"Co stanie się z Europejczykami, jeśli Ameryka wycofa się z NATO i zdejmie znad Europy swój parasol atomowy?" – stawia pytanie w swoim tekście "Der Spiegel". Następnie niemiecki tygodnik sam sobie odpowiada: Europa potrzebuje właśnie broni atomowej. Podkreślono, że taka groźba jest bardziej realna, niż myślimy.
"Der Spiegel” podkreśla, że kwestia wyjścia Stanów Zjednoczonych z NATO wcale nie jest niemożliwa. Dziennik przytacza na to doskonały argument przypominając, że w lipcu 2018 roku prezydent Donald Trump stwierdził, że USA musi opuścić Sojusz. – Wychodzimy z niego – oświadczył wówczas swoim doradcom przed szczytem w Brukseli.
– Nie będziemy walczyć z krajem (Rosją - przyp. red.), który dostaje od innych krajów NATO pieniądze – dodał ówczesny prezydent. Jednak doradca do spraw bezpieczeństwa John Bolton i minister spraw zagranicznych Mike Pompeo zdołali przekonać prezydenta do zmiany decyzji. Ponadto nie jest wykluczone, że Donald Trump nie powróci do Białego Domu przy słabnących sondażach Demokratów.
Przypomnijmy, że kolejny wyścig o fotel prezydenta Ameryki czeka nas już w 2024 roku, a Trump ma prawo kandydować. – Myślę, że właśnie na to czekał Putin – uważa cytowany przez niemiecki dziennik doradca prezydenta.

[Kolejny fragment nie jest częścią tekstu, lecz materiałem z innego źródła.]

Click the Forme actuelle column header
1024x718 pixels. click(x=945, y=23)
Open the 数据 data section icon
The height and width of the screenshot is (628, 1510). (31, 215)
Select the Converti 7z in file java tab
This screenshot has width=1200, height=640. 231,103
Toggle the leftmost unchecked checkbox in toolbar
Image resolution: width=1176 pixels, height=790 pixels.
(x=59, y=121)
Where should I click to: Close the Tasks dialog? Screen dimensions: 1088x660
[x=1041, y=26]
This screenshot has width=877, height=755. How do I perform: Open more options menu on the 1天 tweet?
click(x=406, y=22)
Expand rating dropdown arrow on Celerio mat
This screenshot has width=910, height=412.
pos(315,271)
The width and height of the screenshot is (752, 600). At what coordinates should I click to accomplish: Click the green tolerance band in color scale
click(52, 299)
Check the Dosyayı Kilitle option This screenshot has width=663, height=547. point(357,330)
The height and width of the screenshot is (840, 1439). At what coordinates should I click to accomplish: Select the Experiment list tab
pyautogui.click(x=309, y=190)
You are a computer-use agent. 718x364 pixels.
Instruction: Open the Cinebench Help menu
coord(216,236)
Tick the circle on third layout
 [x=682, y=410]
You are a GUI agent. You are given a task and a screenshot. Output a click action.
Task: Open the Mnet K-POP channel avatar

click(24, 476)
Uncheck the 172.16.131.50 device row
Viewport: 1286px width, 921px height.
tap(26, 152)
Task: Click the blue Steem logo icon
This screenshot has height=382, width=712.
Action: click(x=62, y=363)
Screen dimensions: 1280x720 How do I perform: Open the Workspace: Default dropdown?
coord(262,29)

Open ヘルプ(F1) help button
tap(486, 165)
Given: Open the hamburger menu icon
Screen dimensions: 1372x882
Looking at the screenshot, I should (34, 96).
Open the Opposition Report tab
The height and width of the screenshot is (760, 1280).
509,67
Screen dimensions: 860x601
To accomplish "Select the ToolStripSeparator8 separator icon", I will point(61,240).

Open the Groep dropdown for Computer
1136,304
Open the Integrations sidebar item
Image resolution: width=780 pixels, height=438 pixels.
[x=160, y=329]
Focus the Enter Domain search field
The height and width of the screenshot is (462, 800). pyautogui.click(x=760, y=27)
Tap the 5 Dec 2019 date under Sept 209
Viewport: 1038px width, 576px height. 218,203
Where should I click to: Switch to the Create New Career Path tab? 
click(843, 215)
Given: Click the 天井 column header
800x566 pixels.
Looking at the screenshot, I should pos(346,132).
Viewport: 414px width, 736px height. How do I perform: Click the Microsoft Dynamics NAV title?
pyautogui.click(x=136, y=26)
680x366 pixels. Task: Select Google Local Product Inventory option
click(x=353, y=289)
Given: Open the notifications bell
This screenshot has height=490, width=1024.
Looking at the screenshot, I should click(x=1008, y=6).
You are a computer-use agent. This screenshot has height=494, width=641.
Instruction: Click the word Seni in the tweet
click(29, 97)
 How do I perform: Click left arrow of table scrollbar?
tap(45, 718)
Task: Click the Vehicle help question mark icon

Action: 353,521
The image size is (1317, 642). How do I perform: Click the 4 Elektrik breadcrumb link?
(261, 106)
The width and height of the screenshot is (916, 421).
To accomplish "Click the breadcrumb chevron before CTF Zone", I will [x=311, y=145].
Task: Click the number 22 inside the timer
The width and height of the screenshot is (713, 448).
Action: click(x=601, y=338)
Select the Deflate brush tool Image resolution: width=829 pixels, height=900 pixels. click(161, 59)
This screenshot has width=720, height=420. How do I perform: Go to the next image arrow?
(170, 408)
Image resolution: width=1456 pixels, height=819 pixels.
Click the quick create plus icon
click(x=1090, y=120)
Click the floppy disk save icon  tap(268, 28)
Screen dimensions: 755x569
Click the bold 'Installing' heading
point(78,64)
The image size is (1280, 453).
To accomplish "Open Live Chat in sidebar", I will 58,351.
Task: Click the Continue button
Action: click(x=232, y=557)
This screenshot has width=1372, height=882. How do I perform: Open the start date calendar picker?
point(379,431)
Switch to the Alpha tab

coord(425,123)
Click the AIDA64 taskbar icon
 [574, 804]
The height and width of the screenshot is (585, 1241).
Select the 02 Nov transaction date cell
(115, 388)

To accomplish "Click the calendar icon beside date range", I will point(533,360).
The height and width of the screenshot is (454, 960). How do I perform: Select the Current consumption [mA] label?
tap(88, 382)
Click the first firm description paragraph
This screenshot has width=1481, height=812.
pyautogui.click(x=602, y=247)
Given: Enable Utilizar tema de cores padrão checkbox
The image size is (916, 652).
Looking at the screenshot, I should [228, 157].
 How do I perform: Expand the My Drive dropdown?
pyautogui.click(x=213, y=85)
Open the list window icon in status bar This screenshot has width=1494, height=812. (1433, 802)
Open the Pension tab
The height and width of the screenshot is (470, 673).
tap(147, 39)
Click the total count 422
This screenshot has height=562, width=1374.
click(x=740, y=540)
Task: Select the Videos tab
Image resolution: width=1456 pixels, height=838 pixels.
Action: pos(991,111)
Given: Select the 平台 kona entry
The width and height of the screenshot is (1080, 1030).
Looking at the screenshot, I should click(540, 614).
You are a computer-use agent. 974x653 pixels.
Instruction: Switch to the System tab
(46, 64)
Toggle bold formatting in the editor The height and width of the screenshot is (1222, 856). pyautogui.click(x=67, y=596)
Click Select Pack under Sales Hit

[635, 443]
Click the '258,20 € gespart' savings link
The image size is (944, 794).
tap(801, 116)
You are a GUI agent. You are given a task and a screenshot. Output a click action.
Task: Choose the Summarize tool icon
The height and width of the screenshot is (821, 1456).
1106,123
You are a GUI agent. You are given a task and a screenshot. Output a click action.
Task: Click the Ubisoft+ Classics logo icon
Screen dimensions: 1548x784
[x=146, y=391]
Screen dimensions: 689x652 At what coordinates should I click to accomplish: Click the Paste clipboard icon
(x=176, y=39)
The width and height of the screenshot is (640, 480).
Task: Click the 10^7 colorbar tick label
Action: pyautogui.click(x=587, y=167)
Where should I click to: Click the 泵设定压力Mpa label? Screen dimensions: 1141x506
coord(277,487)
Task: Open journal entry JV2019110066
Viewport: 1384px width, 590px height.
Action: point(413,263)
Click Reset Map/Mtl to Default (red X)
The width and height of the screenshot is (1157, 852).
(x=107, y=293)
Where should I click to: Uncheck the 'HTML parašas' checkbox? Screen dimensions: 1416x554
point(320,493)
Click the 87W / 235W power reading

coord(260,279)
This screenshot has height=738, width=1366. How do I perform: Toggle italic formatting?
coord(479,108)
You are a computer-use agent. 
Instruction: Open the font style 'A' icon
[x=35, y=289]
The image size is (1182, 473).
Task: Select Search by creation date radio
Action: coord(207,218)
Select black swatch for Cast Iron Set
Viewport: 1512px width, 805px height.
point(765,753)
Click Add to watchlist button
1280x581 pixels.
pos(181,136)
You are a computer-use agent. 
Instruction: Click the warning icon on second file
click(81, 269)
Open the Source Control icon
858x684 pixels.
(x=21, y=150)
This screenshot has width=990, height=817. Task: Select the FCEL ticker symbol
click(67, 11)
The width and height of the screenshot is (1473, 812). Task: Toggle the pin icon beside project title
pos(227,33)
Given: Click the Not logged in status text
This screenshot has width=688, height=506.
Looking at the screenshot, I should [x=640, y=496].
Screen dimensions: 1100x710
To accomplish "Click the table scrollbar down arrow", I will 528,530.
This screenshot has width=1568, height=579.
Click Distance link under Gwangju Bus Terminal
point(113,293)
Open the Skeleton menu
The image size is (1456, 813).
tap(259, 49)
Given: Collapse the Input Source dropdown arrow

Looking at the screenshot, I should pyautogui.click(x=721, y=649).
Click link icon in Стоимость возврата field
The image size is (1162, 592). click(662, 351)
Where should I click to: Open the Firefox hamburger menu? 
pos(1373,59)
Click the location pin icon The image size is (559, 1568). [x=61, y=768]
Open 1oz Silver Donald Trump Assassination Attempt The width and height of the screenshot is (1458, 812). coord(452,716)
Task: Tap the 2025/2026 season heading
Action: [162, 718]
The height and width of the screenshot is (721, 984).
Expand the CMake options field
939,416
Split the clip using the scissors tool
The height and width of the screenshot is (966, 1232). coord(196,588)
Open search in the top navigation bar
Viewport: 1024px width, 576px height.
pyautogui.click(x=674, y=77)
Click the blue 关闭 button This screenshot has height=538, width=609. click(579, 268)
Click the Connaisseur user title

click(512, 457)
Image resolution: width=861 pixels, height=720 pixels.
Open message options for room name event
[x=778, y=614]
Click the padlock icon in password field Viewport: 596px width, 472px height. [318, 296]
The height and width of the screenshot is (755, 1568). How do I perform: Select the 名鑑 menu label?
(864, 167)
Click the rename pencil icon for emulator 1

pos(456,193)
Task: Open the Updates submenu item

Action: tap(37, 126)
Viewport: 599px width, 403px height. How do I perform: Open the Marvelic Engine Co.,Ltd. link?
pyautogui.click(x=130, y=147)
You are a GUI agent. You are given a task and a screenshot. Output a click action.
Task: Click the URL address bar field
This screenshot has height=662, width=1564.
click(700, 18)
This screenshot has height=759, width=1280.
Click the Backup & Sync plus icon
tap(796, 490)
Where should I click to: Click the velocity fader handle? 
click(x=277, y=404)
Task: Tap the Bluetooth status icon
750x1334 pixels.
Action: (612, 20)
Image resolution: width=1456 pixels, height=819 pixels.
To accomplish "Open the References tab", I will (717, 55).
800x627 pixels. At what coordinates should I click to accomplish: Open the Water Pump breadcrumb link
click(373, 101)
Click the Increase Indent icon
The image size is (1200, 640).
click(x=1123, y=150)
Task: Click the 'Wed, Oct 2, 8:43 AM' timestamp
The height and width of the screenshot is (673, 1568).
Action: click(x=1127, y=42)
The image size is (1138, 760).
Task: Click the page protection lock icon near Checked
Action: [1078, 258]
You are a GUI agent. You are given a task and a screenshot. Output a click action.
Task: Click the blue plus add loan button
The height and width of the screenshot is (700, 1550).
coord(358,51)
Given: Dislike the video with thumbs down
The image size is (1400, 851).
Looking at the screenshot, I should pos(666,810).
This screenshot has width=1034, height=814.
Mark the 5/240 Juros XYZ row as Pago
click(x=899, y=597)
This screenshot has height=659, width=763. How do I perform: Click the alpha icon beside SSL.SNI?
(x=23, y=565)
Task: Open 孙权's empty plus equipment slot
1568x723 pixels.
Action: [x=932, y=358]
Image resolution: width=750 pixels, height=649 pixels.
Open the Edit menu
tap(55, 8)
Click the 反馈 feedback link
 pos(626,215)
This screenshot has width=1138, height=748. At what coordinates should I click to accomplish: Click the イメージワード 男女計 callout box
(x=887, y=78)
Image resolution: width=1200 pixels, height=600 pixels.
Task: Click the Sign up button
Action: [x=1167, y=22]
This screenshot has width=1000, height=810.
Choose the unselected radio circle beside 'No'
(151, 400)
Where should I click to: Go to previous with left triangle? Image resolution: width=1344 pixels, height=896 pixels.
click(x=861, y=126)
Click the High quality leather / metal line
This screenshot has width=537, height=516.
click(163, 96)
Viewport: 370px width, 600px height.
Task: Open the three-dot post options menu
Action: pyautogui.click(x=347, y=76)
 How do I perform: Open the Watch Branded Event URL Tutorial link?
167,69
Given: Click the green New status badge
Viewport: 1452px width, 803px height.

Jest jeszcze jeden argument za tym, aby spełnić wizję broni atomowej dla Europy.
Francja gwarantem bezpieczeństwa UE?
Po wyjściu z Unii Europejskiej Wielkiej Brytanii jedynym mocarstwem nuklearnym we Wspólnocie jest Francja, a wszystkie pozostałe kraje zrezygnowały z rozwijania tego rodzaju broni.
Jednak nie można być pewnym, że to właśnie Francja zostanie gwarantem bezpieczeństwa całej UE.
"Jeżeli Paryż nie zdecyduje się na rozpostarcie parasola atomowego nad Europą, kilka krajów UE może w wąskim gronie rozpocząć prace nad atomowym projektem w ramach 'wzmocnionej współpracy'. „Nie byłoby to idealne rozwiązanie, ale od czegoś trzeba zacząć" – podsumował te rozważania anonimowy doradca polityczny w Berlinie.